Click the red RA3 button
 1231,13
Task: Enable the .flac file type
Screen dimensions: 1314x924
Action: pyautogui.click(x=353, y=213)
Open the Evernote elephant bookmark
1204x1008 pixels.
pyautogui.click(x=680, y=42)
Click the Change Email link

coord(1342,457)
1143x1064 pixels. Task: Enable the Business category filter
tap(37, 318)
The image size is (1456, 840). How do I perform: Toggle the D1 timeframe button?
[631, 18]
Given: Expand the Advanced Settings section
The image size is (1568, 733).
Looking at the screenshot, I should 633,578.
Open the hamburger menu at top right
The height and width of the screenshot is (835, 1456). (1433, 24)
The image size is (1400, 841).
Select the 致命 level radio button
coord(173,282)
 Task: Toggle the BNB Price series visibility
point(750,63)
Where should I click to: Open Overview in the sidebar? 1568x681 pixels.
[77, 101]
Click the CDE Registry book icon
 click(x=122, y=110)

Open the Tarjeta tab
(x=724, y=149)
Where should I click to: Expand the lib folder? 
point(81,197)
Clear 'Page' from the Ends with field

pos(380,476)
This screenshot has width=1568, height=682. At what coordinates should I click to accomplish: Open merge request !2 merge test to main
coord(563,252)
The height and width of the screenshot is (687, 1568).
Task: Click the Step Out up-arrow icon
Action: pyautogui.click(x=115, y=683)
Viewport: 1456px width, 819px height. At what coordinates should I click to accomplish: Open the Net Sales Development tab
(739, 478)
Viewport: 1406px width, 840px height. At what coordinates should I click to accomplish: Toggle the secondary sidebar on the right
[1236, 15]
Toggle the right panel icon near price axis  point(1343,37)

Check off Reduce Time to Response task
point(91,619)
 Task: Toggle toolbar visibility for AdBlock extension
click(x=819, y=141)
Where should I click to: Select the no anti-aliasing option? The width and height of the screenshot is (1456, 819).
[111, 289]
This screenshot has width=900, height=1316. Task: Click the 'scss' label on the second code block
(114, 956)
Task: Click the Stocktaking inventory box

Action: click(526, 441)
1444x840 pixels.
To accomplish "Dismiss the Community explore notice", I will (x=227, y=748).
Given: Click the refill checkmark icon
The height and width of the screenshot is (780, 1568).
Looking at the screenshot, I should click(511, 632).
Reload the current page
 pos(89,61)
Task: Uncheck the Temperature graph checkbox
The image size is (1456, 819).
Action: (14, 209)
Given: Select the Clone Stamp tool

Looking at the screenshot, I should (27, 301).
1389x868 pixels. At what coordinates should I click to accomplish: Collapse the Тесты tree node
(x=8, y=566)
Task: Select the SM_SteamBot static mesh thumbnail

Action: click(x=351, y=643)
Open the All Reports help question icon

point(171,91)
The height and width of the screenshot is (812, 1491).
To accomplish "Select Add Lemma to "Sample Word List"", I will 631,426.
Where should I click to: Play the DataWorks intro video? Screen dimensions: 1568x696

------------

• **WHAT THIS TASK INVOLVES**:
Which lines in the records above hold the string "will"? Copy each of them.

• **RESULT FOR THIS EXERCISE**:
To accomplish "Dismiss the Community explore notice", I will (x=227, y=748).
To accomplish "Select Add Lemma to "Sample Word List"", I will 631,426.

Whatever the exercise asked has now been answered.